**DATA LINES**
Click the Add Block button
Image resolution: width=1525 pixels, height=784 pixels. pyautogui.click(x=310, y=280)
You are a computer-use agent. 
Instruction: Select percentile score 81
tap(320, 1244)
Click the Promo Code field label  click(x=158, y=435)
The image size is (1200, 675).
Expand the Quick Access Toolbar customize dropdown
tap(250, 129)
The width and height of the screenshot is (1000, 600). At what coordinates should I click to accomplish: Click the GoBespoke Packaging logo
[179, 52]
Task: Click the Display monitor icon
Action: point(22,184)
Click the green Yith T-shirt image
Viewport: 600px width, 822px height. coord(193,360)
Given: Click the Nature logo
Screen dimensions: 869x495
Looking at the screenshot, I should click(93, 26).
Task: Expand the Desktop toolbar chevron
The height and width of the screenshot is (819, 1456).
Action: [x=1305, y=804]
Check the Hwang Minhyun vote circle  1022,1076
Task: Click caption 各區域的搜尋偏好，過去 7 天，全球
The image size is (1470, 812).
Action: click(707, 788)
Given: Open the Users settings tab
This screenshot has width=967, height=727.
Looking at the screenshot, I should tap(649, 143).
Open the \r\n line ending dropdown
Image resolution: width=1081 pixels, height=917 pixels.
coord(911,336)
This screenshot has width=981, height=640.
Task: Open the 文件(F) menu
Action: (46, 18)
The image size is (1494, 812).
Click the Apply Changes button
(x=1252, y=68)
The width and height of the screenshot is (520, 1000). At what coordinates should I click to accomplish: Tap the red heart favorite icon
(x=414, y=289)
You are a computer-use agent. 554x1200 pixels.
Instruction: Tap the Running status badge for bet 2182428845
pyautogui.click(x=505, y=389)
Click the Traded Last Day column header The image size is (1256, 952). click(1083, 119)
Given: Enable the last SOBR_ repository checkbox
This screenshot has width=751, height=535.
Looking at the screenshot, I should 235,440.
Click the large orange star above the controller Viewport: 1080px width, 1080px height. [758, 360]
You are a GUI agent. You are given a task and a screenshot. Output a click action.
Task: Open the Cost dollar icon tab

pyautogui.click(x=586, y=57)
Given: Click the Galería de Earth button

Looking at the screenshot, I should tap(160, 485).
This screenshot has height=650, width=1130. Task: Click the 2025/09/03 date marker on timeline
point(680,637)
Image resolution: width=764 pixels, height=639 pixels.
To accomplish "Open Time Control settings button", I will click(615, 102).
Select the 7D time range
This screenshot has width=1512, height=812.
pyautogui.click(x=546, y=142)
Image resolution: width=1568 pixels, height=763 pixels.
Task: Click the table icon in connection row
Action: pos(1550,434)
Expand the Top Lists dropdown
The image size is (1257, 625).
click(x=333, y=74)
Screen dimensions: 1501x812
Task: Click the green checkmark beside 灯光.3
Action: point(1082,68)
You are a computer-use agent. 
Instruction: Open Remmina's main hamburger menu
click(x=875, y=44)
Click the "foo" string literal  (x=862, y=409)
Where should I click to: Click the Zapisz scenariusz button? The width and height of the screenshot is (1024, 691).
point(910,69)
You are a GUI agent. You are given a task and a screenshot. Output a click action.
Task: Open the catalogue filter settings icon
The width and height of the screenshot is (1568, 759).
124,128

**THE REQUEST**
Reproduce all of the records above line for line, changing nothing.

**FULL RESPONSE**
Click the Add Block button
Image resolution: width=1525 pixels, height=784 pixels. pyautogui.click(x=310, y=280)
You are a computer-use agent. 
Instruction: Select percentile score 81
tap(320, 1244)
Click the Promo Code field label  click(x=158, y=435)
The image size is (1200, 675).
Expand the Quick Access Toolbar customize dropdown
tap(250, 129)
The width and height of the screenshot is (1000, 600). At what coordinates should I click to accomplish: Click the GoBespoke Packaging logo
[179, 52]
Task: Click the Display monitor icon
Action: point(22,184)
Click the green Yith T-shirt image
Viewport: 600px width, 822px height. coord(193,360)
Given: Click the Nature logo
Screen dimensions: 869x495
Looking at the screenshot, I should click(93, 26).
Task: Expand the Desktop toolbar chevron
The height and width of the screenshot is (819, 1456).
Action: [x=1305, y=804]
Check the Hwang Minhyun vote circle  1022,1076
Task: Click caption 各區域的搜尋偏好，過去 7 天，全球
The image size is (1470, 812).
Action: click(707, 788)
Given: Open the Users settings tab
This screenshot has width=967, height=727.
Looking at the screenshot, I should tap(649, 143).
Open the \r\n line ending dropdown
Image resolution: width=1081 pixels, height=917 pixels.
coord(911,336)
This screenshot has width=981, height=640.
Task: Open the 文件(F) menu
Action: (46, 18)
The image size is (1494, 812).
Click the Apply Changes button
(x=1252, y=68)
The width and height of the screenshot is (520, 1000). At what coordinates should I click to accomplish: Tap the red heart favorite icon
(x=414, y=289)
You are a computer-use agent. 554x1200 pixels.
Instruction: Tap the Running status badge for bet 2182428845
pyautogui.click(x=505, y=389)
Click the Traded Last Day column header The image size is (1256, 952). click(1083, 119)
Given: Enable the last SOBR_ repository checkbox
This screenshot has width=751, height=535.
Looking at the screenshot, I should 235,440.
Click the large orange star above the controller Viewport: 1080px width, 1080px height. [758, 360]
You are a GUI agent. You are given a task and a screenshot. Output a click action.
Task: Open the Cost dollar icon tab

pyautogui.click(x=586, y=57)
Given: Click the Galería de Earth button

Looking at the screenshot, I should tap(160, 485).
This screenshot has height=650, width=1130. Task: Click the 2025/09/03 date marker on timeline
point(680,637)
Image resolution: width=764 pixels, height=639 pixels.
To accomplish "Open Time Control settings button", I will click(615, 102).
Select the 7D time range
This screenshot has width=1512, height=812.
pyautogui.click(x=546, y=142)
Image resolution: width=1568 pixels, height=763 pixels.
Task: Click the table icon in connection row
Action: pos(1550,434)
Expand the Top Lists dropdown
The image size is (1257, 625).
click(x=333, y=74)
Screen dimensions: 1501x812
Task: Click the green checkmark beside 灯光.3
Action: point(1082,68)
You are a computer-use agent. 
Instruction: Open Remmina's main hamburger menu
click(x=875, y=44)
Click the "foo" string literal  (x=862, y=409)
Where should I click to: Click the Zapisz scenariusz button? The width and height of the screenshot is (1024, 691).
point(910,69)
You are a GUI agent. You are given a task and a screenshot. Output a click action.
Task: Open the catalogue filter settings icon
The width and height of the screenshot is (1568, 759).
124,128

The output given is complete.